| About this task |
Take the material below and reproduce, word for word, only the lines from the line with "Click the price" through the line with "Image resolution: width=1512".

----

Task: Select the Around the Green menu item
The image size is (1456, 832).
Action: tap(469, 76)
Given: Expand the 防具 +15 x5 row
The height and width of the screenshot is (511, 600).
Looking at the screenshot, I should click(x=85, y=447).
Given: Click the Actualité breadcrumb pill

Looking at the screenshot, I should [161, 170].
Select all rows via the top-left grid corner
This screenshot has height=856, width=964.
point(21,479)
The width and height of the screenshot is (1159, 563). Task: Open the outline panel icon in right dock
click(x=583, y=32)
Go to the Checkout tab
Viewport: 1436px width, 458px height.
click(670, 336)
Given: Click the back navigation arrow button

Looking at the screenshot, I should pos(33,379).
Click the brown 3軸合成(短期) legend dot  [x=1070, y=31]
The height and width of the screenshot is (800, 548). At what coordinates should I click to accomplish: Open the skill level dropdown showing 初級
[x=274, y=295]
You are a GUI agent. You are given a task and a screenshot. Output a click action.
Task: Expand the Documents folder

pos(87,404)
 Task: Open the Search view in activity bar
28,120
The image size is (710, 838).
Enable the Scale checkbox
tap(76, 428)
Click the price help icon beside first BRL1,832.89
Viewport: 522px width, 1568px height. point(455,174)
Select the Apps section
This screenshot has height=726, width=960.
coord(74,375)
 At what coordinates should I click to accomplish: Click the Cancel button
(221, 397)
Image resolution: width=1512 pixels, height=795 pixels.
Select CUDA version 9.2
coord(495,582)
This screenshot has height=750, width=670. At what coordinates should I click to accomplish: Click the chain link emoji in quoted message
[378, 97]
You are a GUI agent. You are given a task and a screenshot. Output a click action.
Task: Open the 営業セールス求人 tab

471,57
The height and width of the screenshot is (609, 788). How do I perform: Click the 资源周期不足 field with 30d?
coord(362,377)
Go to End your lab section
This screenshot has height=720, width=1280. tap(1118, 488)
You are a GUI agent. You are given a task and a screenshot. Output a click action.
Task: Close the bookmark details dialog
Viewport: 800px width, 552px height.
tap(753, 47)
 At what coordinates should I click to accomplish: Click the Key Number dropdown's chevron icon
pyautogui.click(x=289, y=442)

----

| Response |
Click the price help icon beside first BRL1,832.89
Viewport: 522px width, 1568px height. point(455,174)
Select the Apps section
This screenshot has height=726, width=960.
coord(74,375)
 At what coordinates should I click to accomplish: Click the Cancel button
(221, 397)
Image resolution: width=1512 pixels, height=795 pixels.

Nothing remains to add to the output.